- [Problem]:
The listing, minus its pictures, is to be given again exactly.

▬▬▬▬▬▬

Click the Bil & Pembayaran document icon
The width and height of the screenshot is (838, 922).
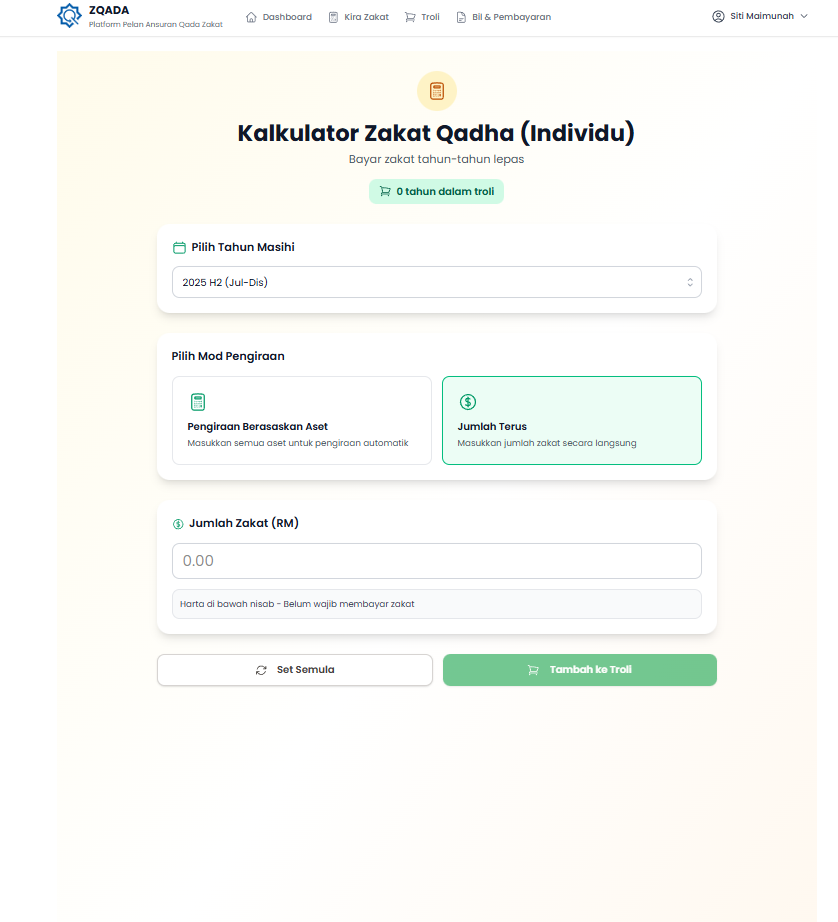click(x=461, y=17)
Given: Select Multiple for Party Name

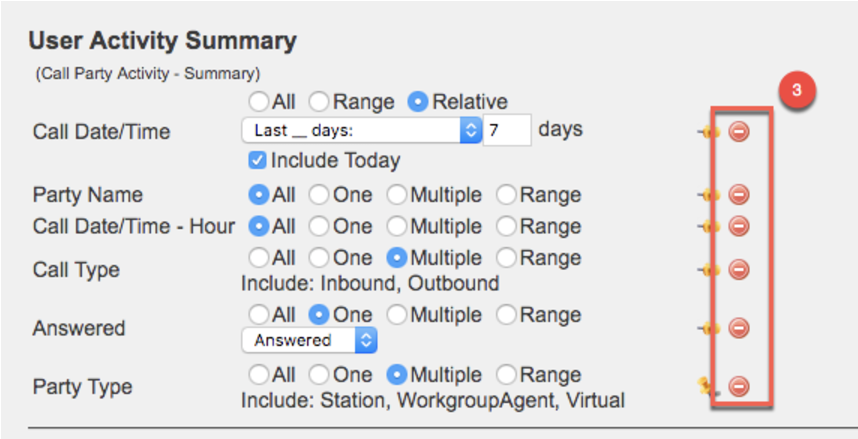Looking at the screenshot, I should pyautogui.click(x=397, y=195).
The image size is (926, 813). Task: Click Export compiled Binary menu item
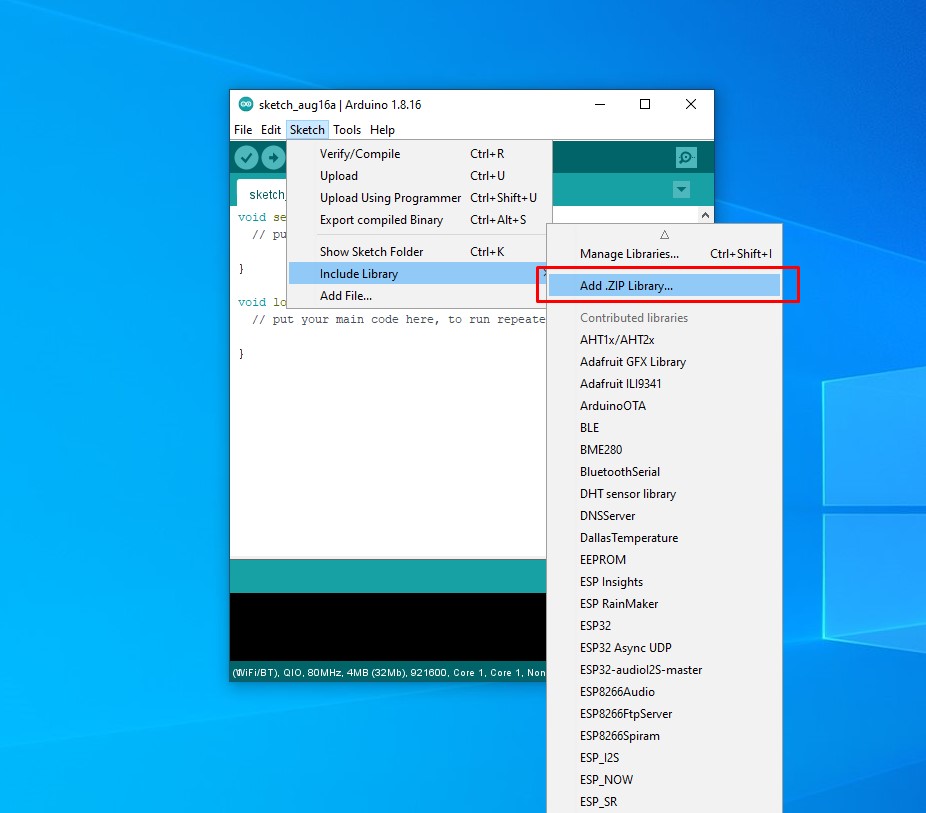point(381,220)
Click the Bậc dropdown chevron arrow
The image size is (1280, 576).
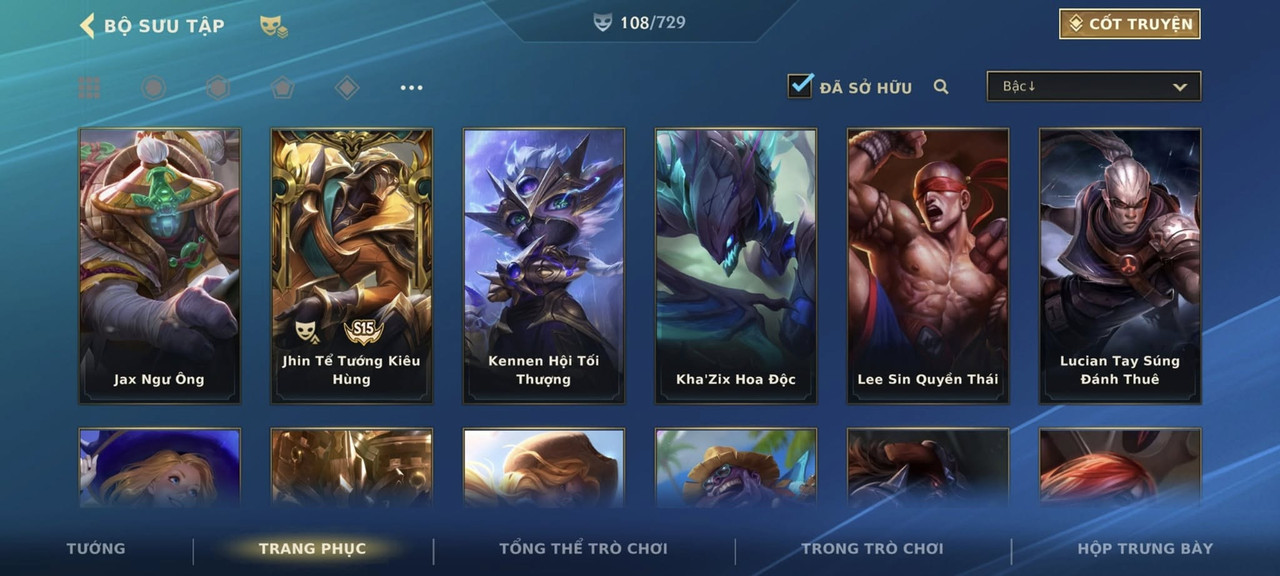click(1180, 87)
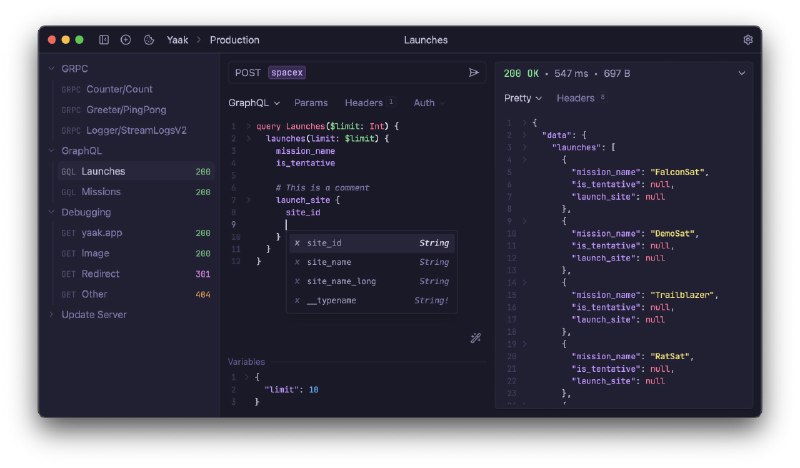
Task: Expand the Update Server folder
Action: tap(52, 314)
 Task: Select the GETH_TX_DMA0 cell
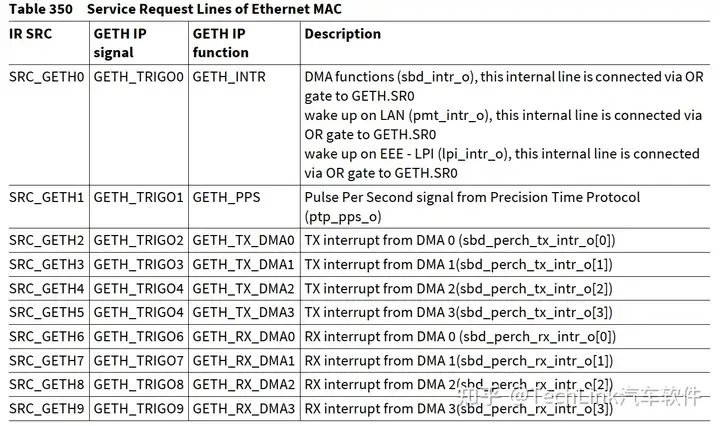click(244, 241)
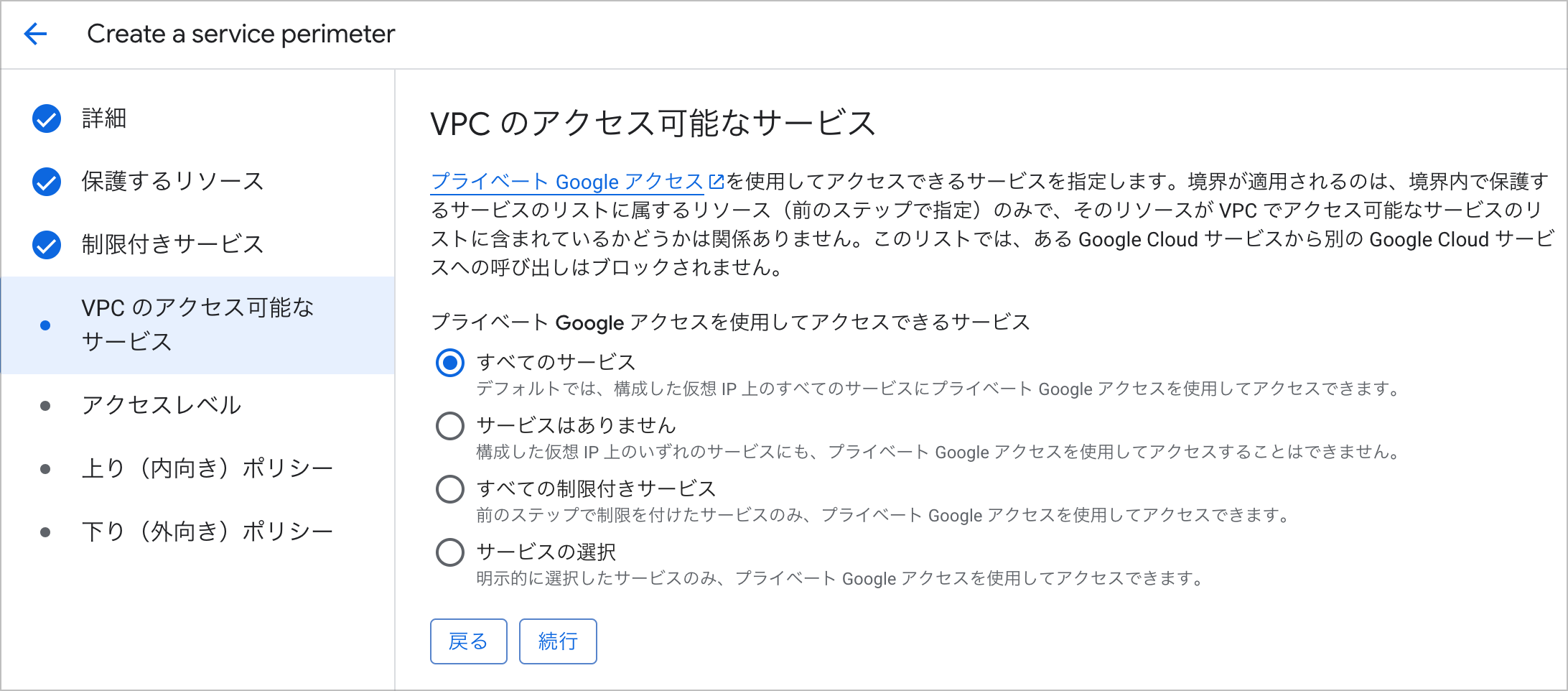The height and width of the screenshot is (691, 1568).
Task: Select the サービスはありません radio button
Action: tap(450, 426)
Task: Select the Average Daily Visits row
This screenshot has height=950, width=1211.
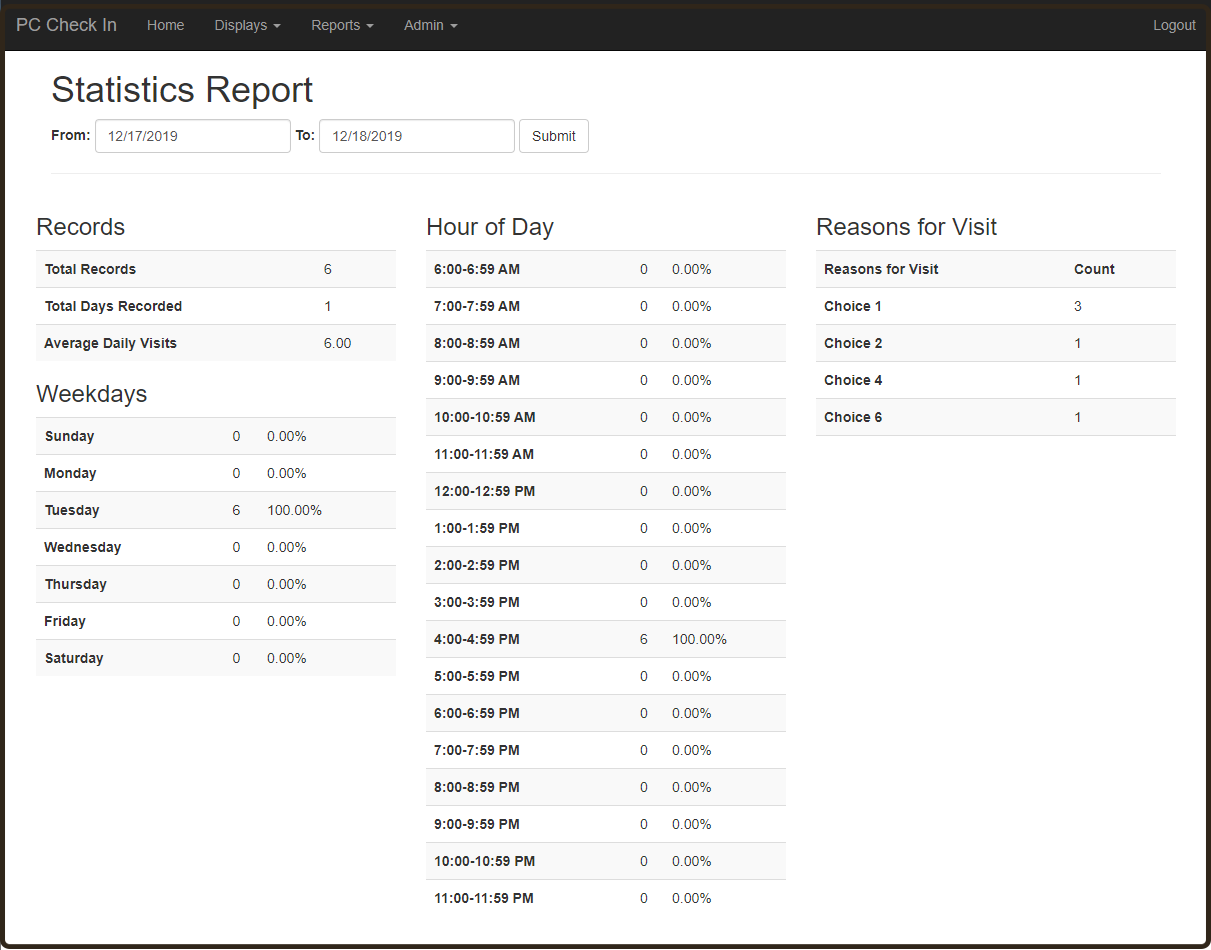Action: [215, 343]

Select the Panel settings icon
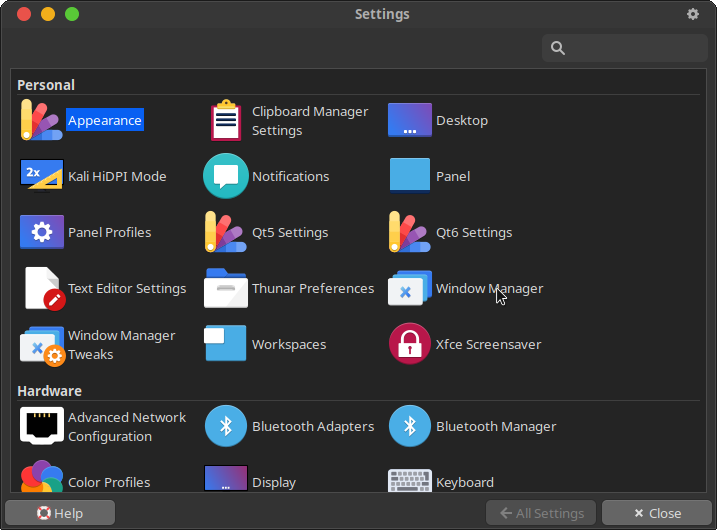click(410, 176)
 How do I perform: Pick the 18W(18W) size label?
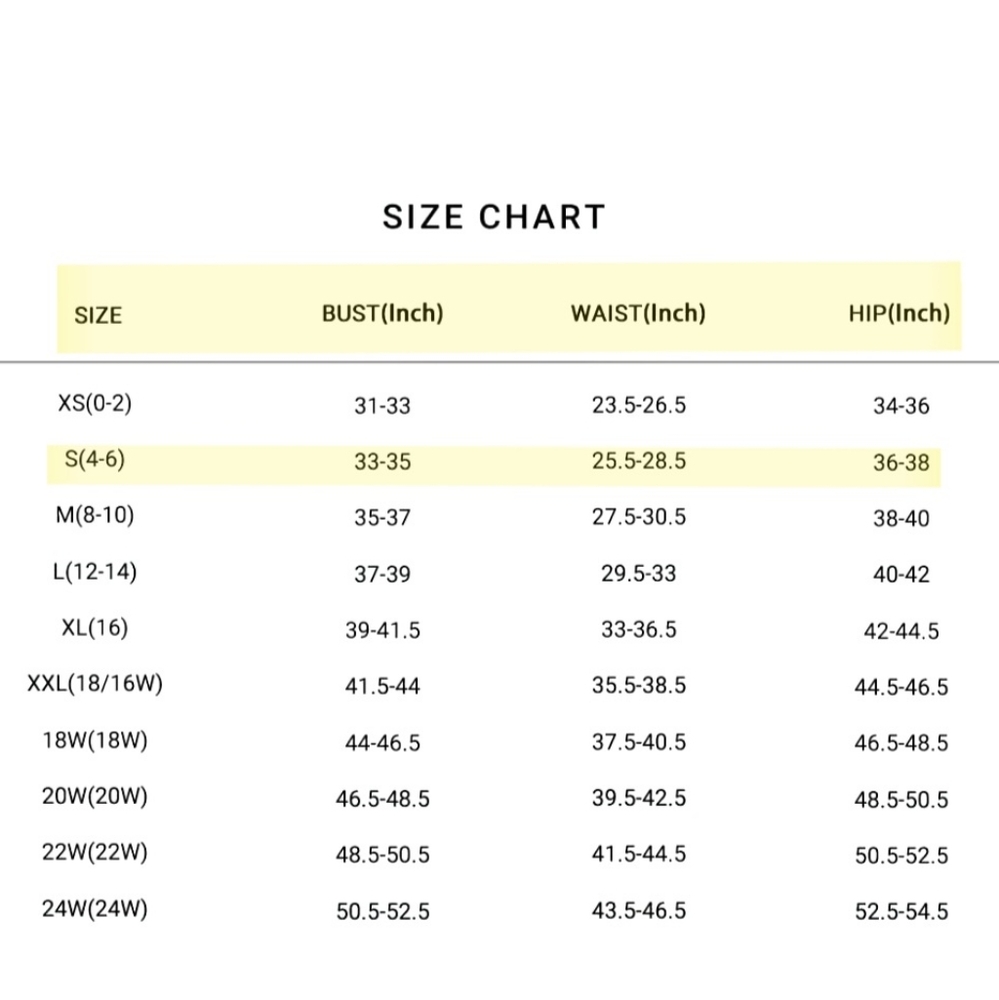[x=95, y=740]
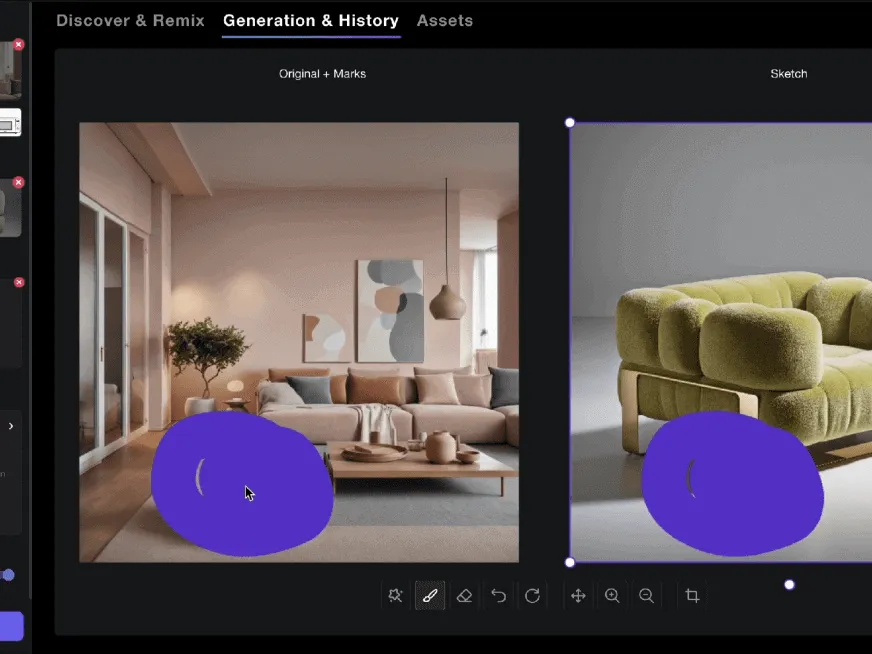Go to the Assets tab
872x654 pixels.
(445, 20)
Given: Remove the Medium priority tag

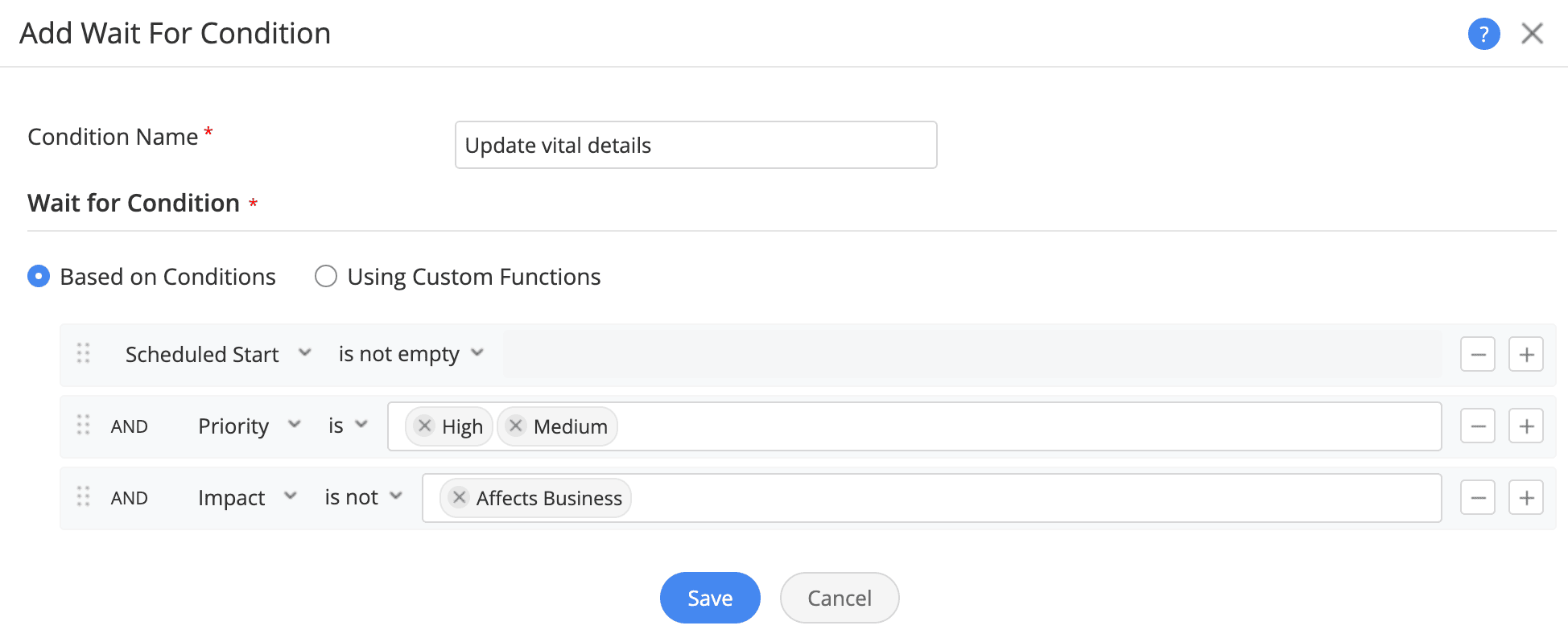Looking at the screenshot, I should (x=516, y=426).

▬▬▬▬▬▬

- [Your solution]:
Click the Bil & Pembayaran document icon
The width and height of the screenshot is (838, 922).
click(x=461, y=17)
Given: Select Multiple for Party Name

Looking at the screenshot, I should pyautogui.click(x=397, y=195).
The image size is (926, 813). Task: Click Export compiled Binary menu item
point(381,220)
Click the Bậc dropdown chevron arrow
The image size is (1280, 576).
click(1180, 87)
Task: Expand the Update Server folder
Action: tap(52, 314)
 Task: Select the GETH_TX_DMA0 cell
click(244, 241)
The height and width of the screenshot is (691, 1568).
Task: Select the サービスはありません radio button
Action: tap(450, 426)
Task: Select the Average Daily Visits row
This screenshot has height=950, width=1211.
Action: [215, 343]

Select the Panel settings icon
click(410, 176)
 How do I perform: Pick the 18W(18W) size label?
[x=95, y=740]
Go to the Assets tab
872x654 pixels.
(445, 20)
Given: Remove the Medium priority tag

Looking at the screenshot, I should (x=516, y=426).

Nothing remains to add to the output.